Therefore, it is often an impossibility to predict with certainty just what the outcome will be. This can be determined only by a fair trial. In the past we have treated many a case that, according to the rules and precedents of orthodox science, should be dead and buried long ago; yet these individuals are today alive and in the best of health.

Every now and then incidents like the following renew our enthusiasm and our faith in Nature Cure: Recently, we had three new cases, sent by three former patients who had been under treatment several years ago. These three had been among the worst cases ever treated in our institution. When they came to us, one was supposed to be dying with cancer, the second was in the advanced stages of tertiary syphilis and the third, a lady, had survived several operations for the removal of the appendix and the ovaries. At the time she took up our treatment she had been advised to undergo another operation for the removal of the uterus.

These incurables had been exceedingly trying. More than once one or another had quit, discouraged and disgusted, only to return, knowing that, after all, Nature Cure was their only hope. After they left us, we lost track of them and often wondered how they were getting on. Imagine our pleasant surprise when all three were reported by the newcomers as being in good health. What if it did take months or even years to produce the desired results? What would have been the fate of these three patients if it had not been for slow Nature Cure?
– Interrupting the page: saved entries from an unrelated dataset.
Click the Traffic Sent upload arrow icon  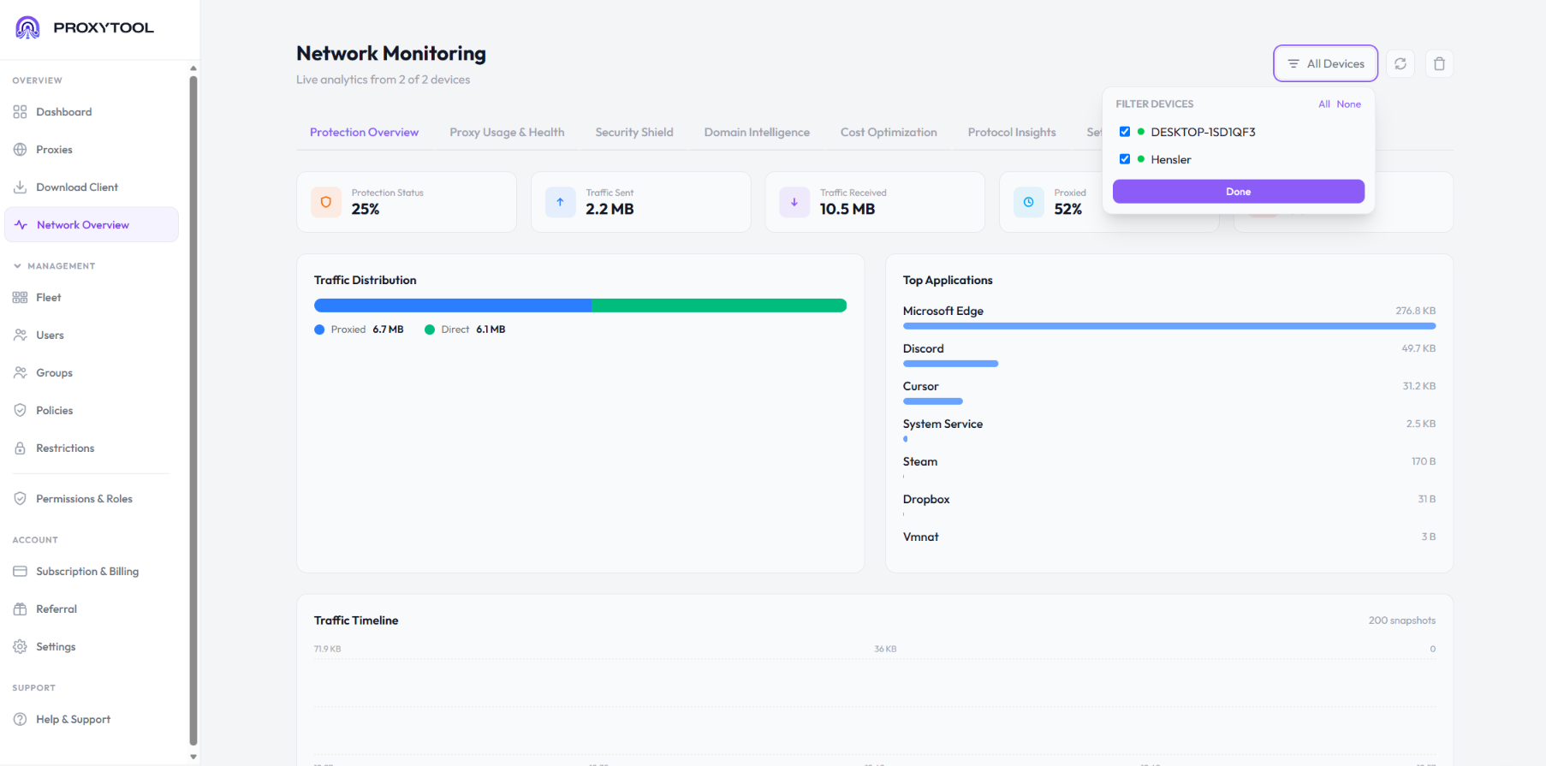click(560, 202)
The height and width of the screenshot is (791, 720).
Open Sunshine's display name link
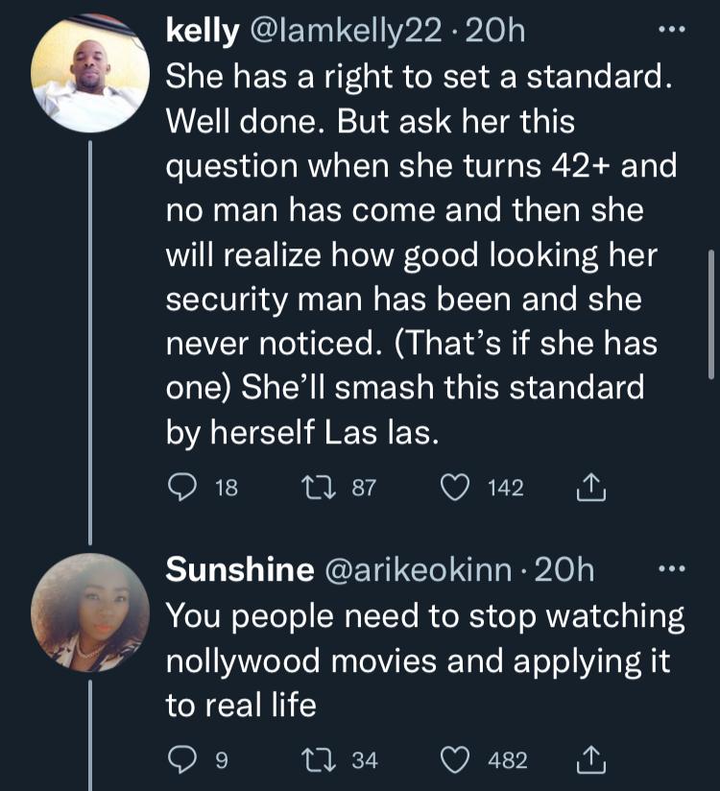coord(239,570)
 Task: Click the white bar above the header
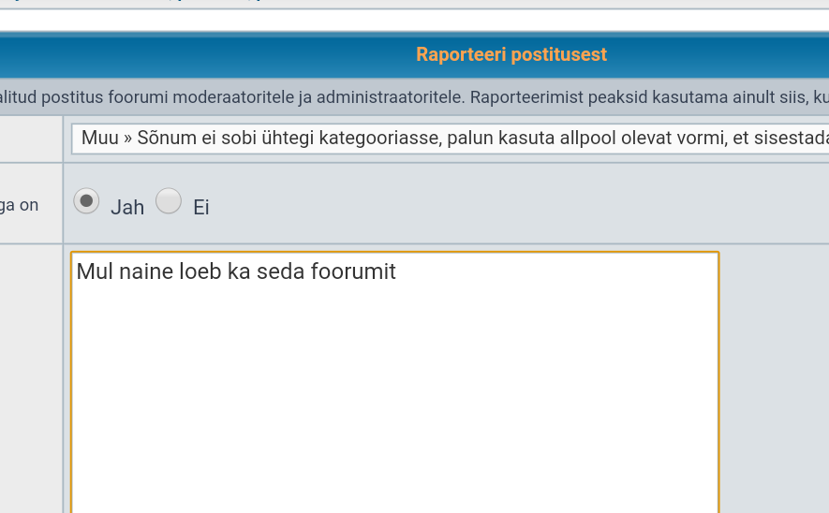[x=414, y=21]
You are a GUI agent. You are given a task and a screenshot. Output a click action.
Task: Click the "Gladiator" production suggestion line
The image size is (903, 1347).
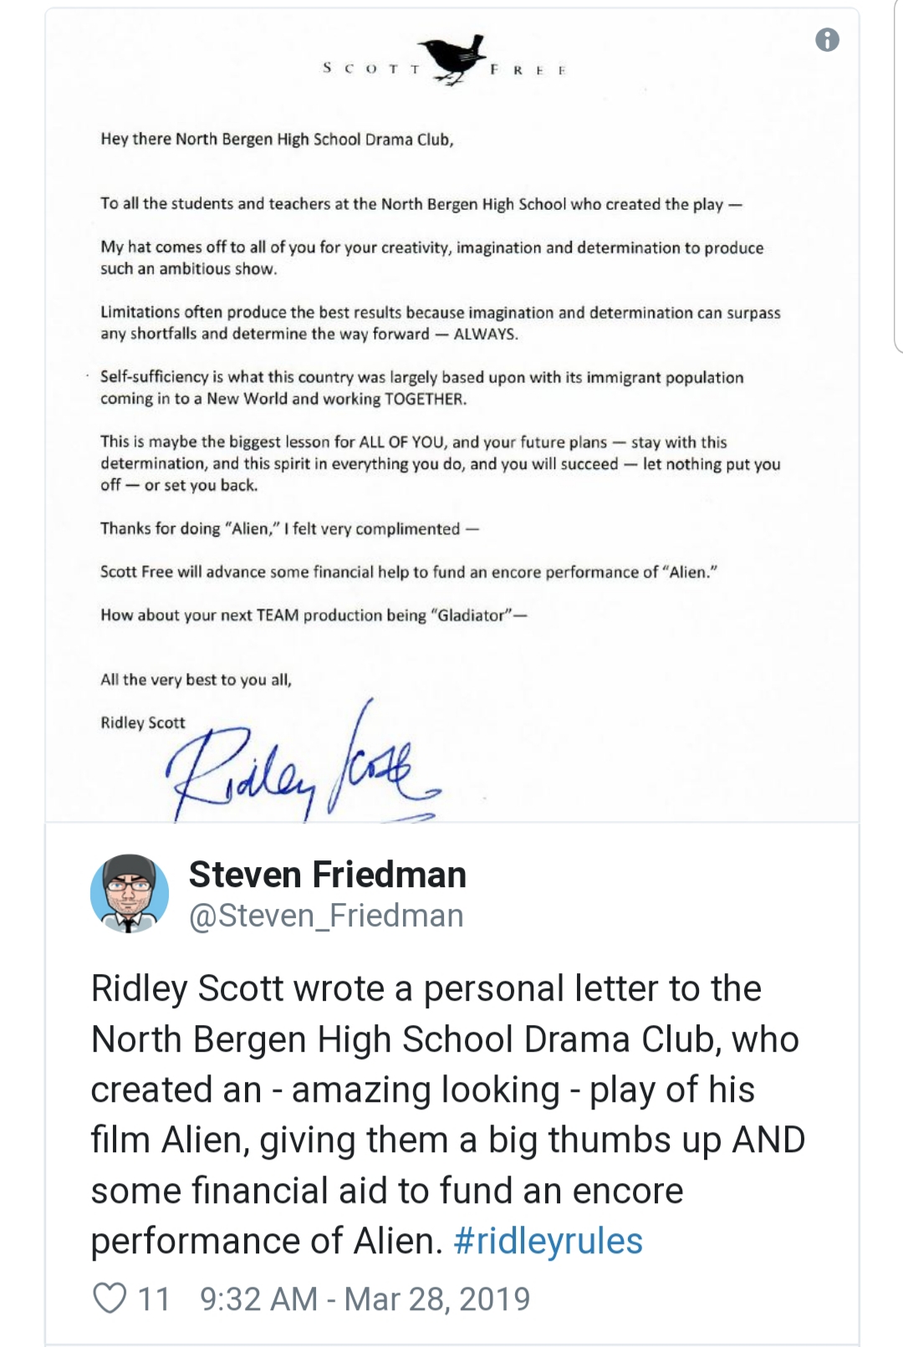tap(314, 615)
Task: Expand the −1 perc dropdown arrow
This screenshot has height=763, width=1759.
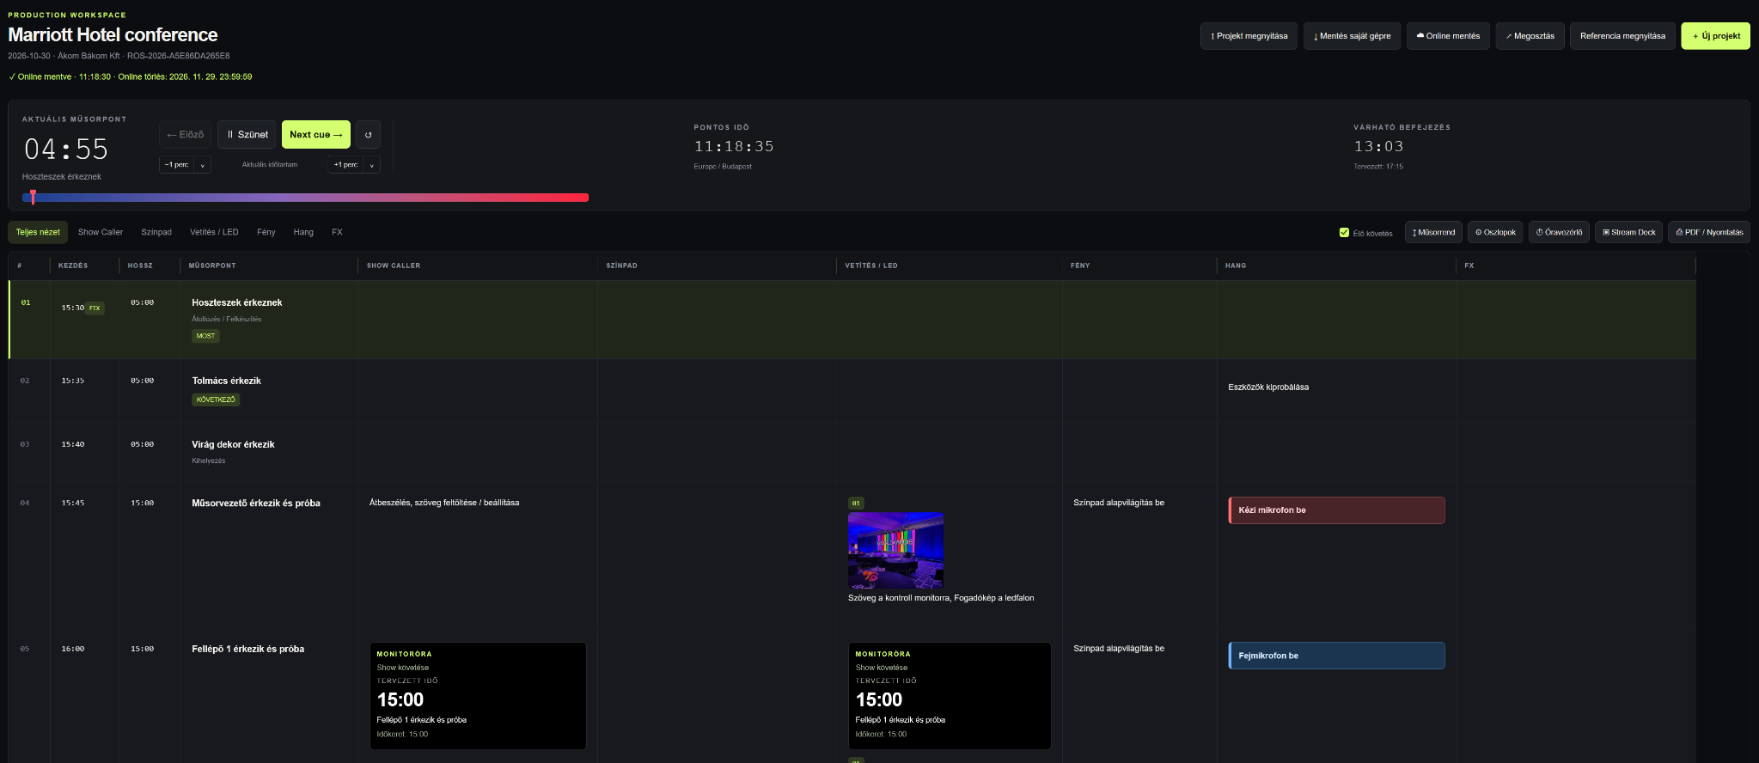Action: click(203, 165)
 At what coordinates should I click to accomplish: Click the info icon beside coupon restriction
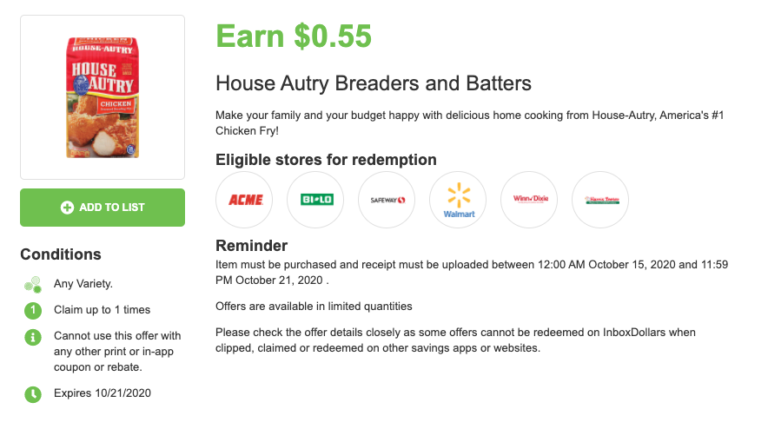(32, 336)
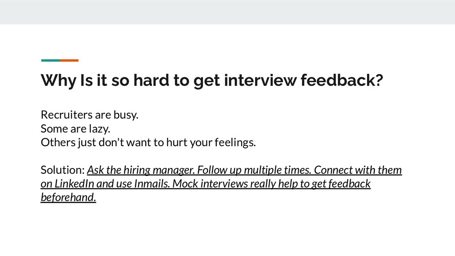Select the slide title about interview feedback
The width and height of the screenshot is (455, 256).
point(212,80)
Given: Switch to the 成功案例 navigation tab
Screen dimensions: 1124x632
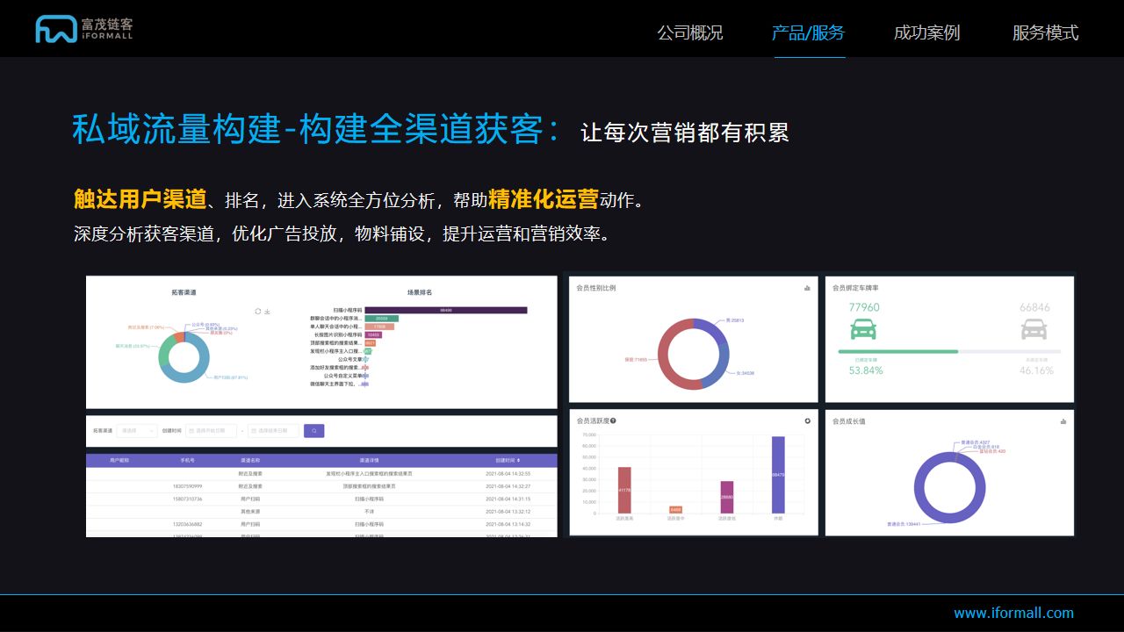Looking at the screenshot, I should (x=926, y=32).
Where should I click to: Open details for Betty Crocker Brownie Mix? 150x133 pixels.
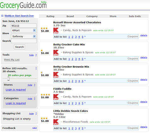[144, 80]
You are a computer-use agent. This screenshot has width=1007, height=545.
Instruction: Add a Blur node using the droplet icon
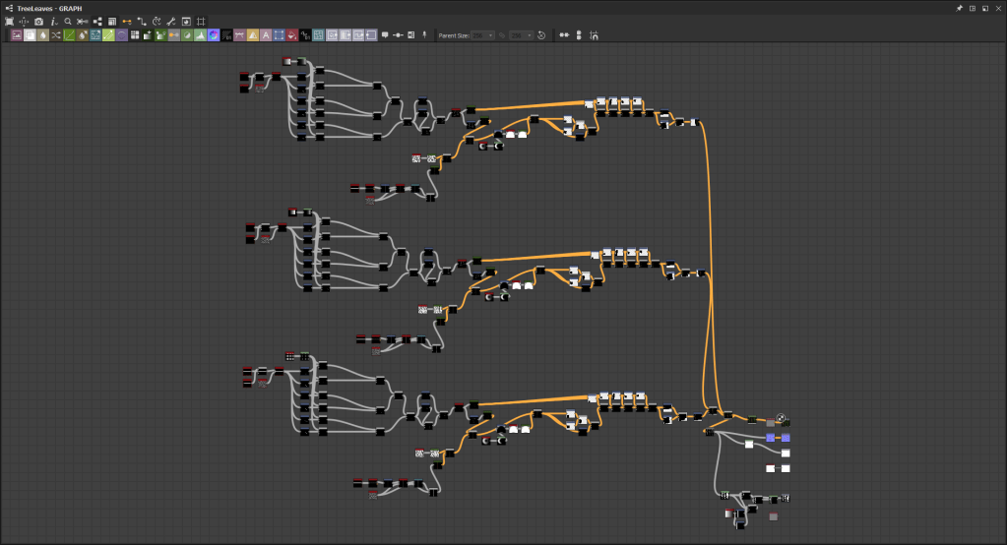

Discouraged patients frequently ask: "Why do others recover so quickly when I show so little improvement? This cure seems to be all right for some diseases, but evidently it does not fit my case."

This is defective reasoning. True Nature Cure fits every case because it includes everything good in natural healing methods. In stubborn cases Nature Cure is not to blame for the slow and unsatisfactory results: the difficulty lies in the character and advanced stage of the disease.

Chapter XXIII

The Treatment of Chronic Diseases

Let us now consider the best methods for producing the healing crises referred to in the preceding chapters, that is, the best methods for treating the chronic forms of disease.

We found that acute diseases represent Nature's efforts to purify and regenerate the human organism by means of inflammatory feverish processes, while in the chronic condition the system is not capable of arousing itself to such acute reactions. The treatment must differ accordingly.

The Nature Cure treatment of acute diseases tends to relieve inner congestion, to facilitate the radiation of heat and the elimination of morbid matter and systemic poisons from the body. In this way it eases and palliates the feverish processes and keeps them below the danger point without in any way checking or suppressing them.